Not for RM Hubbert and the 11 artists he worked with on his Telling The Trees album.

“I decided to go with people I didn’t know, and to do it all via the internet so we’d never meet,” the Troon-based guitar maestro explains.

“Once they agreed to it, I would binge-listen to their stuff for two or three days and then write a piece of music. I would send them pretty much the complete, structured instrumental part of the song … and then deliberately cut off contact because I wanted a really unfiltered response to it.

“It was all about their response to the piece of music that I’d written after listening to their work. That’s the crux of what I got out of the record: I got to peek into my favourite musicians’ heads a little bit and say, ‘Right, I’m having that.’”

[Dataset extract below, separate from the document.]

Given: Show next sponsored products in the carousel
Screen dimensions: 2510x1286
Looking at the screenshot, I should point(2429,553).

If the finished album is anything to go by, it’s an inspired way to do business.

Telling the Trees – which features Karine Polwart, Anneliese Mackintosh, Rachel Grimes, Aby Vulliamy, Anneke Kampman and others – is Hubbert’s best achievement to date, even better than Thirteen Lost and Found, which won the Scottish Album of the Year Award in 2013.

In many ways, that previous album is a mirror image of the new one.

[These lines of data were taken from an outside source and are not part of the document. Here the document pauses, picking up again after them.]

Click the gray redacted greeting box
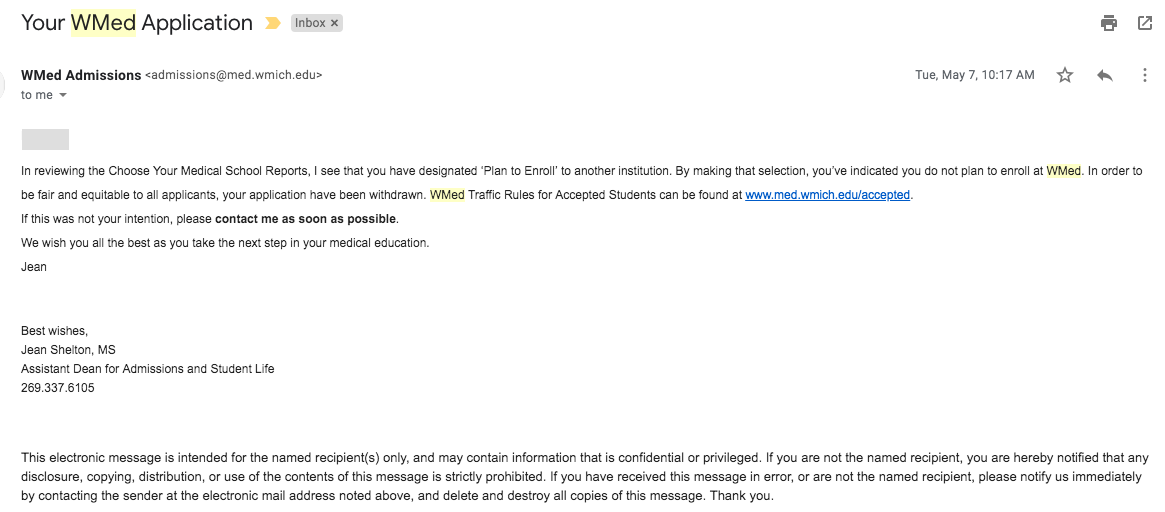Screen dimensions: 1165x512 click(45, 140)
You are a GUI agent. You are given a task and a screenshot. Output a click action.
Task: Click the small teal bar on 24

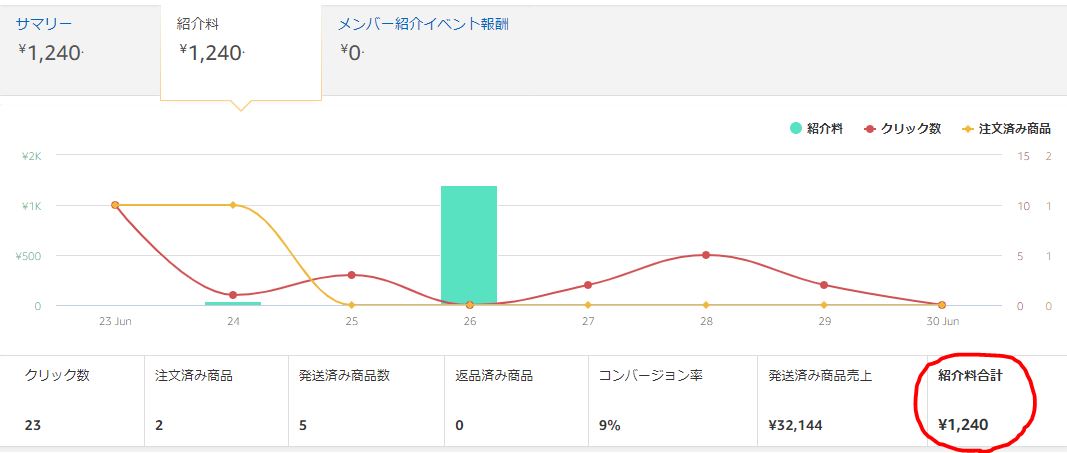click(x=233, y=303)
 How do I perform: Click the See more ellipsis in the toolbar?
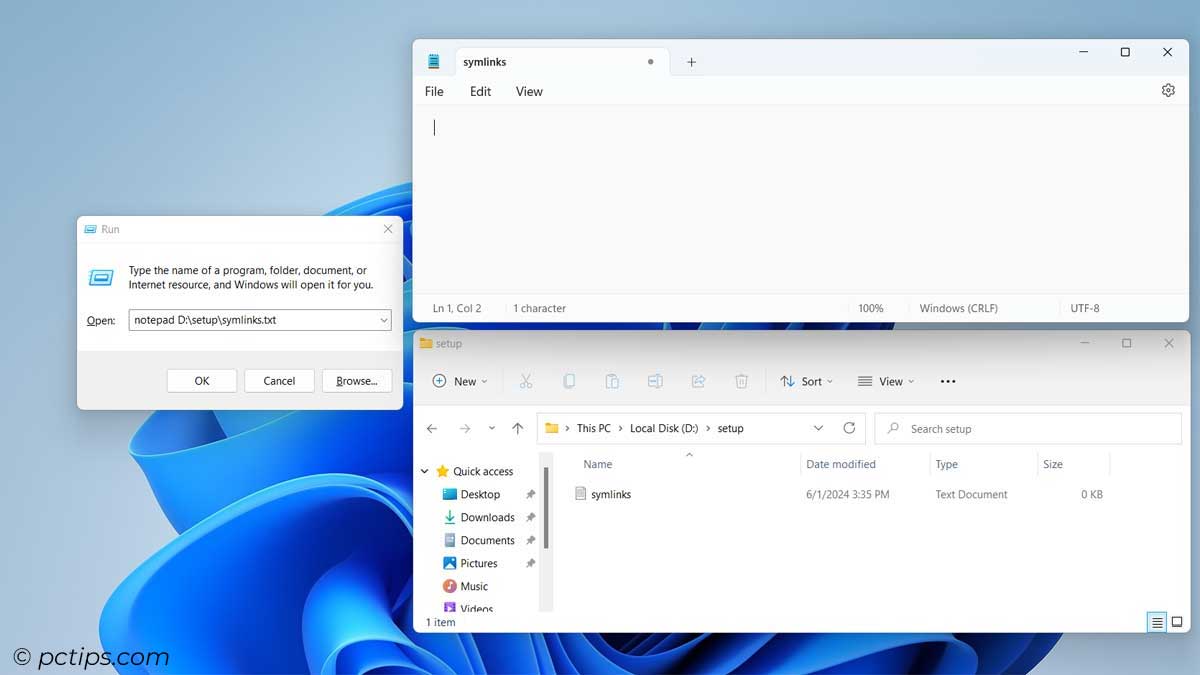(x=947, y=381)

“That one was done with old friends of mine and the whole point was to reconnect,” he says, “so the songs were written in the same room together over a very short amount of time – about six hours. For this one I decided to swap everything over.”

The new album also redresses the gender balance. Thirteen Lost and Found – which featured collaborations with the likes of Aidan Moffat, Luke Sutherland and Alex Kapranos – was male-heavy, whereas Telling the Trees features female vocalists and lead instrumentalists on all tracks, the boys represented only by Barry Burns’ and Jim Eno’s presence on Eleanor Friedberger’s 1970s singer-songwriter-styled input, Chelsea Midnight.

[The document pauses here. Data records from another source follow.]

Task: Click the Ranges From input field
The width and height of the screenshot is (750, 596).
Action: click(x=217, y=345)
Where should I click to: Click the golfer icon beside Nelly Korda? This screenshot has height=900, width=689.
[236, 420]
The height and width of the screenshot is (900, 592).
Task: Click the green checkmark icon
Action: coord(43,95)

It’s an incredibly generous mode of collaboration, as each contributor’s artistic signature can be heard on every track. However, Hubbert’s distinctive flamenco-hued guitar ties the whole project together, even as it moves from the pop dimensions of Sweet Dreams (with Helen Marnie from Ladytron) and The Unravelling (with Martha Ffion), to the vulnerability of The Dog (with fellow SAY Award winner and artistic soulmate Kathryn Joseph) and the dramatic gothic shiver of standout song I Can Hold You Back (with Kathryn Williams).

There’s a built-in drawback to this approach, however: an album with this level of ambition and geographical spread of talent will be practically impossible to take on tour.

“I couldn’t afford to fly people in from Louisville or upstate New York, even Cornwall or London,” Hubbert admits.

“But there are two plans. Most of the time when touring this album, Sarah J Stanley will come out with me and sing pretty much all of them, including her own song, Probably Will/Probably Do.

“Other than that, I can do about half the album myself, adapting the songs and playing them live.”

On a rare occasion, he might even be able to pull off something like the launch gigs taking place at The Art School in Glasgow tomorrow and The Roxy in Edinburgh on Sunday, where a selection of collaborators (drawn from the pool of Polwart, Williams, Joseph, Marnie, Ffion, Vulliamy, Kampman and Stanley) make an appearance.

“If they happen to be in the vicinity, they’re going to be dragged up on the stage,” Hubbert says. “But there’s a high chance this will be the only time these people sing these songs live.”

Telling the Trees is released by Chemikal Underground tomorrow. RM Hubbert also plays Aberdeen’s Lemon Tree as a duo show with Sarah J Stanley on Saturday.